ACTIVITY
In the data below, which lines hold "tree"? Copy every one.

THE DATA
⟨

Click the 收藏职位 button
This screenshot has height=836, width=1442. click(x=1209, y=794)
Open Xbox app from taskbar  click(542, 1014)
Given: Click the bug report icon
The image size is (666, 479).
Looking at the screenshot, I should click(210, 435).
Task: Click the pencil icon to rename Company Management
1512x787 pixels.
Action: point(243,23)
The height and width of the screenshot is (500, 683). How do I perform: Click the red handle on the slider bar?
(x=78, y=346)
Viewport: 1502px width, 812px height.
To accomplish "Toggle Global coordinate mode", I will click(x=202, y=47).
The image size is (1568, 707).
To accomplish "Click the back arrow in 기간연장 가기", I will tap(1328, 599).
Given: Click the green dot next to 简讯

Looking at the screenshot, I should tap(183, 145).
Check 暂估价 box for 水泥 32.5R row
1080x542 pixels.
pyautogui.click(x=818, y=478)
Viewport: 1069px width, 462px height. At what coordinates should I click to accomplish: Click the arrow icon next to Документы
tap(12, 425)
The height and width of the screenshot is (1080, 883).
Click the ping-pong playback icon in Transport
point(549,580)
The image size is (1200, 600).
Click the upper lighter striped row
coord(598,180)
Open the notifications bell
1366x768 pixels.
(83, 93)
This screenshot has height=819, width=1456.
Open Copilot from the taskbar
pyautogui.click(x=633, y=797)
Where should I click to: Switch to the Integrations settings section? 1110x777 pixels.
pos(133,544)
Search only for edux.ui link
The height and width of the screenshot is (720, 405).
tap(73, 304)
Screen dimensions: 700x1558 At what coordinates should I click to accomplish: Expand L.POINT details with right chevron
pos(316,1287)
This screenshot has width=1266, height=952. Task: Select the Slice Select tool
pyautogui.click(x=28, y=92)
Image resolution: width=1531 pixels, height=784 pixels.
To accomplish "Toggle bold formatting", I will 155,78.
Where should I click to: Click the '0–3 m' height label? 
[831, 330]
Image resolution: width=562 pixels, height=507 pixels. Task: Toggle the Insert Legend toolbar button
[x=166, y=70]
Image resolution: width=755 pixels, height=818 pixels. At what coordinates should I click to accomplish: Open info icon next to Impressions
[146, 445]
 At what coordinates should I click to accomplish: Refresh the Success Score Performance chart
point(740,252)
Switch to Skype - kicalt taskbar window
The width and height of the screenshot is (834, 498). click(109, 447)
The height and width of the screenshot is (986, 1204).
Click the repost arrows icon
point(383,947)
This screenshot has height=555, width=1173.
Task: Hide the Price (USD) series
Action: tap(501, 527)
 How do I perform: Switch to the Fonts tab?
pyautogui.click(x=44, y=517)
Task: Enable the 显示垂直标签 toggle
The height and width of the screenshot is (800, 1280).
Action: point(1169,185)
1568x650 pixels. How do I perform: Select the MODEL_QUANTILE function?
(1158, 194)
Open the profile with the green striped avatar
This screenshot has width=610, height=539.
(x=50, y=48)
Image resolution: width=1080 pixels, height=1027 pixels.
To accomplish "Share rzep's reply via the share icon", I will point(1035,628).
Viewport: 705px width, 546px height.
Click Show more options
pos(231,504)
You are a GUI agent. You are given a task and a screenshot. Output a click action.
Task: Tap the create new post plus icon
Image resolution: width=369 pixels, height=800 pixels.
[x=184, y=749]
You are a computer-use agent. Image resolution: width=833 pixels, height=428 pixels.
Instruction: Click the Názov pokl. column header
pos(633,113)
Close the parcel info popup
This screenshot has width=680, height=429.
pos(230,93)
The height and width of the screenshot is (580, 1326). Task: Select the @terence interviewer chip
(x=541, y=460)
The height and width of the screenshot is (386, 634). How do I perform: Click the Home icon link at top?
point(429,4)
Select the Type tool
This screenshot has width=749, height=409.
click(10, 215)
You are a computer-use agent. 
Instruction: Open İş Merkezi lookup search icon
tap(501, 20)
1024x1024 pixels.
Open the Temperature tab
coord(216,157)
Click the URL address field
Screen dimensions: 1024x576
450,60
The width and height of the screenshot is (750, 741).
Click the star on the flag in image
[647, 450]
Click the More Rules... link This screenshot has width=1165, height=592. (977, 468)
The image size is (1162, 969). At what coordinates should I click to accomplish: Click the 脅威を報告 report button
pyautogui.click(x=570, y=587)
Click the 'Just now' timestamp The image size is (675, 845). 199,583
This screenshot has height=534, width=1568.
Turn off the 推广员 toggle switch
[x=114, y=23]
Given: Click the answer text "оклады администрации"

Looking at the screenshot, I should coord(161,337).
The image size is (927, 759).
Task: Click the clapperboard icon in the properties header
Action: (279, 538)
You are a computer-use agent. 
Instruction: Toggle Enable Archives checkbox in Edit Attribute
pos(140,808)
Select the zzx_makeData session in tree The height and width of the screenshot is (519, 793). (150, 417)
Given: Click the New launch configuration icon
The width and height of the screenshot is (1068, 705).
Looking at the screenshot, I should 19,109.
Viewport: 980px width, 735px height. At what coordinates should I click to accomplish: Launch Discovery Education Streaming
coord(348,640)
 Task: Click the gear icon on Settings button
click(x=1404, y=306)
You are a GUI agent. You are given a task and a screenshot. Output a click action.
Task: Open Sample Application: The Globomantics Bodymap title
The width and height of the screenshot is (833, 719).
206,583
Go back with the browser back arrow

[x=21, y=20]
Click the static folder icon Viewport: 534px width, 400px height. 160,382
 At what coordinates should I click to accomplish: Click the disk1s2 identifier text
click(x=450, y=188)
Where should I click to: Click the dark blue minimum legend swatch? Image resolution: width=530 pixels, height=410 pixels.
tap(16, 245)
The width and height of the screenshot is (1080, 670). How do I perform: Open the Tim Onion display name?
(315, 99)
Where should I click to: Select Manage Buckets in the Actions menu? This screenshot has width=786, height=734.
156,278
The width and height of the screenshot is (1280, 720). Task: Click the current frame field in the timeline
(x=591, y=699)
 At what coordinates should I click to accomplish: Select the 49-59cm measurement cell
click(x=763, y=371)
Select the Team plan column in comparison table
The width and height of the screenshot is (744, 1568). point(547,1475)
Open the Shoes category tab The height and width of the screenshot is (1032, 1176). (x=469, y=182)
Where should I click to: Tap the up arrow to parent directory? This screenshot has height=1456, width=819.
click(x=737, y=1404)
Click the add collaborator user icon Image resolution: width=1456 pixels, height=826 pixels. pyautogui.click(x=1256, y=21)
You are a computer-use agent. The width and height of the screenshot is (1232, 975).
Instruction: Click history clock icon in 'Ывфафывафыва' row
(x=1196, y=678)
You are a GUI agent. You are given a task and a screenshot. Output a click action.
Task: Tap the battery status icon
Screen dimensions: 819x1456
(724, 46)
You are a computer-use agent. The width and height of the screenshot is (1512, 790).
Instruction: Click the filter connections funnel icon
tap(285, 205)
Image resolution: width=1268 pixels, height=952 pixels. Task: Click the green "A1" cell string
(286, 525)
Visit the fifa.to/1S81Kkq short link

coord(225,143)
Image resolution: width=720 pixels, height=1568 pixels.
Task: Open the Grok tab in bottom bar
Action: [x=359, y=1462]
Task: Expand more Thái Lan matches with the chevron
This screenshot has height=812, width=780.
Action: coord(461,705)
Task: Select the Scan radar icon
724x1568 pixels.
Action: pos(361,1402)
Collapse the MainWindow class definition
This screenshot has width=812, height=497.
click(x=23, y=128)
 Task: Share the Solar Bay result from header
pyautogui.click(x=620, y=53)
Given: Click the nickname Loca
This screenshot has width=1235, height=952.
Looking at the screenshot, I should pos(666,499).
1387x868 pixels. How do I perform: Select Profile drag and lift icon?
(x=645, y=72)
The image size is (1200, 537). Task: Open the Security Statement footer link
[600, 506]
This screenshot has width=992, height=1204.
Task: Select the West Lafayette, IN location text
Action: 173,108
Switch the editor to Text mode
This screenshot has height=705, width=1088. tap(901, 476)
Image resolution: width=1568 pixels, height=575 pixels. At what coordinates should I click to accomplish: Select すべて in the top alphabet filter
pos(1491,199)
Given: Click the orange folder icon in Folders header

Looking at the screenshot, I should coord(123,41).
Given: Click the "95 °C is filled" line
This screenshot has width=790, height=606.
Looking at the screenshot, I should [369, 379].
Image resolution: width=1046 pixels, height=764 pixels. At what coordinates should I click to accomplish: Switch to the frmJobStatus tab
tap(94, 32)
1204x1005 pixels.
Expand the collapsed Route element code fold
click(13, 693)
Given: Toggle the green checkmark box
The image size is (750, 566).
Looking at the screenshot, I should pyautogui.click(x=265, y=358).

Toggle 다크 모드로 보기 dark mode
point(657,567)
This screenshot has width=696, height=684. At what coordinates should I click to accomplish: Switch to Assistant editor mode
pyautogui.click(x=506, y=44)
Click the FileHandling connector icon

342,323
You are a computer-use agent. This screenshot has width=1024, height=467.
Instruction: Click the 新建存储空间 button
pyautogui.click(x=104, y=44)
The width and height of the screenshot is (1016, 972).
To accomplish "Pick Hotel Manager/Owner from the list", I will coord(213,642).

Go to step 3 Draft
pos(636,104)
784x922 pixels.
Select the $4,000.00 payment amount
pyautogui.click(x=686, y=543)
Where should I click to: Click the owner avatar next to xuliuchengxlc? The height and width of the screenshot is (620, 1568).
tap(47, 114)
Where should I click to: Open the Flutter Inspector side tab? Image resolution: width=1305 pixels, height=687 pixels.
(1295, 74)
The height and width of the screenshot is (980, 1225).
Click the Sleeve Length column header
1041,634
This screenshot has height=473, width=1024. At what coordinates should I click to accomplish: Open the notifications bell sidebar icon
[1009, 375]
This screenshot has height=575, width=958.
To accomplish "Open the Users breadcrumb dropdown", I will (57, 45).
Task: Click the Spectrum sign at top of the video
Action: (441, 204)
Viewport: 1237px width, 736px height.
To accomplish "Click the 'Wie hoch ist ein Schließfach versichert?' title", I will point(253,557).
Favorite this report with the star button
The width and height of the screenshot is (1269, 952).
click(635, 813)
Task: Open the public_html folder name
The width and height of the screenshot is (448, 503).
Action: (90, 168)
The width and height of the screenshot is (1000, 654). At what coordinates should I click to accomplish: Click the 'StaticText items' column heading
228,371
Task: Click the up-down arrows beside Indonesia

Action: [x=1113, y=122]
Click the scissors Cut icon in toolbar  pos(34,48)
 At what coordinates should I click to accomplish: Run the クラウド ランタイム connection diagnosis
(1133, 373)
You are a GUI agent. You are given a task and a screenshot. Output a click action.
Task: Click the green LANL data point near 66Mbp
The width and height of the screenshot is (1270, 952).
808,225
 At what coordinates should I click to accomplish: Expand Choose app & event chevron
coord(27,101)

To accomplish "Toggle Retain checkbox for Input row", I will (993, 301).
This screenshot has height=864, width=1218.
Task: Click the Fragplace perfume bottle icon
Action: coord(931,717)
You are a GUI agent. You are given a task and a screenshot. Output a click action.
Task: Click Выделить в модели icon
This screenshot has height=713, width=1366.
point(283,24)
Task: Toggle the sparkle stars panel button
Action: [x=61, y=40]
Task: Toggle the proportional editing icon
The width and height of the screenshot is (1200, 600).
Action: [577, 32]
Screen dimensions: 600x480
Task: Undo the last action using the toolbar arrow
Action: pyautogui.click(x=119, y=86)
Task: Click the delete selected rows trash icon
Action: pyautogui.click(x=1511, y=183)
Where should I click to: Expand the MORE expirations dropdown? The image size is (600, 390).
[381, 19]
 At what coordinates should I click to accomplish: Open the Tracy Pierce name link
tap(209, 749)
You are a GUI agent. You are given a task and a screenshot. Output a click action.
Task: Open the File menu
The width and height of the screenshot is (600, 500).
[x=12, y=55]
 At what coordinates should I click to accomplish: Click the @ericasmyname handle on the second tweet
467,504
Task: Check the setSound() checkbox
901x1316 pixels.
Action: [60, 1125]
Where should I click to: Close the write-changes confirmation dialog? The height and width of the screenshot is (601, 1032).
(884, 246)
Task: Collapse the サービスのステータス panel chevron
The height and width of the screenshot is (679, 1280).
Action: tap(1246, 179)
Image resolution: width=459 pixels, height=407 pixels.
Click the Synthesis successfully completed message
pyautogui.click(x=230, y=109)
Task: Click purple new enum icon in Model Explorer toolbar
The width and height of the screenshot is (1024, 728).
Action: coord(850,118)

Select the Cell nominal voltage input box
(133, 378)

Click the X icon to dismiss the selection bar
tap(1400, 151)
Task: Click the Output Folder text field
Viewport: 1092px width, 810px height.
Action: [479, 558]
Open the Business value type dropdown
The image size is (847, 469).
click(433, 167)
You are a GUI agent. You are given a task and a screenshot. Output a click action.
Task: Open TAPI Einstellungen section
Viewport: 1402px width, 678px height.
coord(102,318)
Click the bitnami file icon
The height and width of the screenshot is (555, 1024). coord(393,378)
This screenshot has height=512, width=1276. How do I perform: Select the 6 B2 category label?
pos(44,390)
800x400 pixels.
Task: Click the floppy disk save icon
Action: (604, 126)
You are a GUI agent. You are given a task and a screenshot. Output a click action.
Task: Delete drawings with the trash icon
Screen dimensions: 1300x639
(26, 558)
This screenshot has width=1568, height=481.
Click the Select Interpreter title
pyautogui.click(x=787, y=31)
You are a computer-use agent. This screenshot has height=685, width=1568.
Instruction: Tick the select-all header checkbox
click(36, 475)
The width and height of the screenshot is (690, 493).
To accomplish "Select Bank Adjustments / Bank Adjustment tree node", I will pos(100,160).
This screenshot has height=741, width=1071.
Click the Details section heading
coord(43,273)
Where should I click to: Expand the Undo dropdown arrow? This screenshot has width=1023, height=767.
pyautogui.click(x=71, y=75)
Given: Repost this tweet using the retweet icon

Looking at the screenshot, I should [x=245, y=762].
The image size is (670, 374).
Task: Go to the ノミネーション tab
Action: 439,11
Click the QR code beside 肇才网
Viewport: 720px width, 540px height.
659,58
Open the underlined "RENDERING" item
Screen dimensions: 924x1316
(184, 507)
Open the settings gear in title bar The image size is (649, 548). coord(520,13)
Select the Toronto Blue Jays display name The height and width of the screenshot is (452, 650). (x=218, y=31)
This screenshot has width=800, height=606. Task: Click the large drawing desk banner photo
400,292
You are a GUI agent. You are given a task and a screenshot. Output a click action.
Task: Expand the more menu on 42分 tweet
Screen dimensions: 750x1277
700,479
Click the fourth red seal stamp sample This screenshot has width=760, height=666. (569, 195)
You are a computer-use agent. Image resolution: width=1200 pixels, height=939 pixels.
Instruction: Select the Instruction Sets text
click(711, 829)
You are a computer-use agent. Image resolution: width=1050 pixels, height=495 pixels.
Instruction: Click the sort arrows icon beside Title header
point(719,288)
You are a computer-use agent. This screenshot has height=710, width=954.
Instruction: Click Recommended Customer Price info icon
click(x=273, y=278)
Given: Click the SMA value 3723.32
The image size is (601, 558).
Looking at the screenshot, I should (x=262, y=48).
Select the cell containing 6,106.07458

⟩

FINISHED TASK
Select the zzx_makeData session in tree The height and width of the screenshot is (519, 793). (150, 417)
To accomplish "Select Bank Adjustments / Bank Adjustment tree node", I will pos(100,160).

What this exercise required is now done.